Through her work with private and public institutions, Zena engages communities and stakeholders to redress painful issues, bridge diverse experiences, inspire resilient communities, and infuse culture into projects. Her leadership embraces cross-disciplinary collaboration as an essential design tool to integrate a broad range of experience and specialized knowledge, such as urban design, public policy, art, history, economics, and anthropology, into the architectural process.

Lauranette L. Lee
Dr. Lauranett Lee is a public historian specializing in teaching, advocating, and collaborating with diverse community and academic audiences. She was the founding curator of African American history at the Virginia Historical Society (2001–2016). In 2011, she worked with a team of colleagues at VHS to launch a genealogical tool called Unknown No Longer: A Database of Virginia Slave Names. In 2008, she published Making the American Dream Work: A Cultural History of African Americans in Hopewell, Virginia, an oral history project commissioned by the Hopewell City Council.
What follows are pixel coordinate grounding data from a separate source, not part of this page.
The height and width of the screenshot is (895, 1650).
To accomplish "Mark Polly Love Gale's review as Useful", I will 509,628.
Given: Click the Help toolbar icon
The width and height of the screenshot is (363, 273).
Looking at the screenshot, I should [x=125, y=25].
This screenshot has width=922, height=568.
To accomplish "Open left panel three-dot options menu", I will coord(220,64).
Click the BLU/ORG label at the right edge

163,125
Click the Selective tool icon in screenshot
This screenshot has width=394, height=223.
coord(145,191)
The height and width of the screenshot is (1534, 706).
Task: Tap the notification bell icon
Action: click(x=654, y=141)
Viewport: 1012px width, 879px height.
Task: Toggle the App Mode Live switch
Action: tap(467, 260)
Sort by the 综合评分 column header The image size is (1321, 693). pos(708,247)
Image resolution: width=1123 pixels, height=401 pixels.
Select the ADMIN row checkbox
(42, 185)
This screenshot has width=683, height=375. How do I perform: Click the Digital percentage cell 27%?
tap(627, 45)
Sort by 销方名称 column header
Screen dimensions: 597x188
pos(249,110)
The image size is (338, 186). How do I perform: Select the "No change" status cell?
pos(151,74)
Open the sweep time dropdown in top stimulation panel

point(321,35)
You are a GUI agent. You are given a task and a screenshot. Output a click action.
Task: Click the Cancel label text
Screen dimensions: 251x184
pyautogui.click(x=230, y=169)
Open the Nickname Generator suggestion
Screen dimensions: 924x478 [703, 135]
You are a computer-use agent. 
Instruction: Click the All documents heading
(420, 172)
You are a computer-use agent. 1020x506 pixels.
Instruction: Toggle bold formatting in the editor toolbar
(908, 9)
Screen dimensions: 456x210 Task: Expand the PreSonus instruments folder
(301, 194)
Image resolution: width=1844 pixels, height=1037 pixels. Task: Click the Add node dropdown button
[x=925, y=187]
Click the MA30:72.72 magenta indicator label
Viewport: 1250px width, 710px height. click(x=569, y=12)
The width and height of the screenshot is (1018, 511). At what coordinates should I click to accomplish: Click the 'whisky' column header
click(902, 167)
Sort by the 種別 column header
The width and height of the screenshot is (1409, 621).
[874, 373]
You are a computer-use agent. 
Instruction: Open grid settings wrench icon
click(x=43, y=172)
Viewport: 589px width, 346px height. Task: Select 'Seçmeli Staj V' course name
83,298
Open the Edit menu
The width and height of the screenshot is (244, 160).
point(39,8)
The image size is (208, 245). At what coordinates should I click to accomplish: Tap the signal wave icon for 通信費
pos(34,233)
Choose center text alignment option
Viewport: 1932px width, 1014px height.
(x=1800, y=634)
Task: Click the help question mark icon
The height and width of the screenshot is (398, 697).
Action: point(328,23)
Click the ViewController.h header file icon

Lee sits on several boards and is engaged in various community service initiatives. In 2017, Richmond Mayor Levar Stoney appointed her to the Monument Avenue Commission, tasked with making recommendations on the future of the Confederate monuments lining one of the city’s most famous boulevards. She is the co-chair of the University of Richmond’s Presidential Commission for University History and Identity and the director of the University’s Institutional History Research Team.

Burt Pinnock
Burt Pinnock, FAIA, is chairman and principal of Baskervill, a 123-year-old architecture and interior design firm based in Richmond, Virginia. His work includes Richmond’s Reconciliation Plaza and Slave Trail, Virginia Civil Rights Memorial on Capitol Square, The Black History Museum of Virginia, A Proposal for Emancipation Proclamation and Freedom Monument, and A Concept for The National Slavery Museum in Richmond. He is currently working on William & Mary’s Memorial to the Enslaved and the University of Richmond’s Burying Ground Memorial.

 

Dell Upton
Dell Upton served as Distinguished Professor of Architectural History at UCLA from 2008–2020 and previously taught at UC Berkeley for two decades. He is a historian of architecture, material culture, and cities, with a longstanding interest in African-American history, architecture and material culture, and early in his career in studied landscapes of slavery. His many publications include What Can and Can’t Be Said: Race, Uplift, and Monument Building in the Contemporary South (Yale University Press, 2015), Another City: Urban Life and Urban Spaces in the New American Republic (Yale University Press, 2008) and Architecture in the United States (Oxford History of Art, 1998).

 

Bryan Clark Green
Bryan Clark Green, Ph.D., is an architectural historian and Director of Historic Preservation for Commonwealth Architects in Richmond, Virginia. Bryan is the author of In Jefferson’s Shadow: The Architecture of Thomas R. Blackburn, among other books and articles, and lectures on Virginia’s architectural history and historic preservation issues. He serves on the Citizens Advisory Council on Furnishing and Interpreting the Executive Mansion. He is also the chair of the SAH Heritage Conservation Committee, serving as an ex officio member of the board, and led the development of SAH’s statement encouraging the removal of Confederate monuments from public spaces. He is also the founder and executive director of the Heritage Conservation Foundation, a nonprofit organization conducting Capturing the Architect’s Voice, an oral history of architects in Virginia. Bryan graduated from the University of Notre Dame with a BA in history, and obtained an MAH and PH.D. in architectural history at the University of Virginia.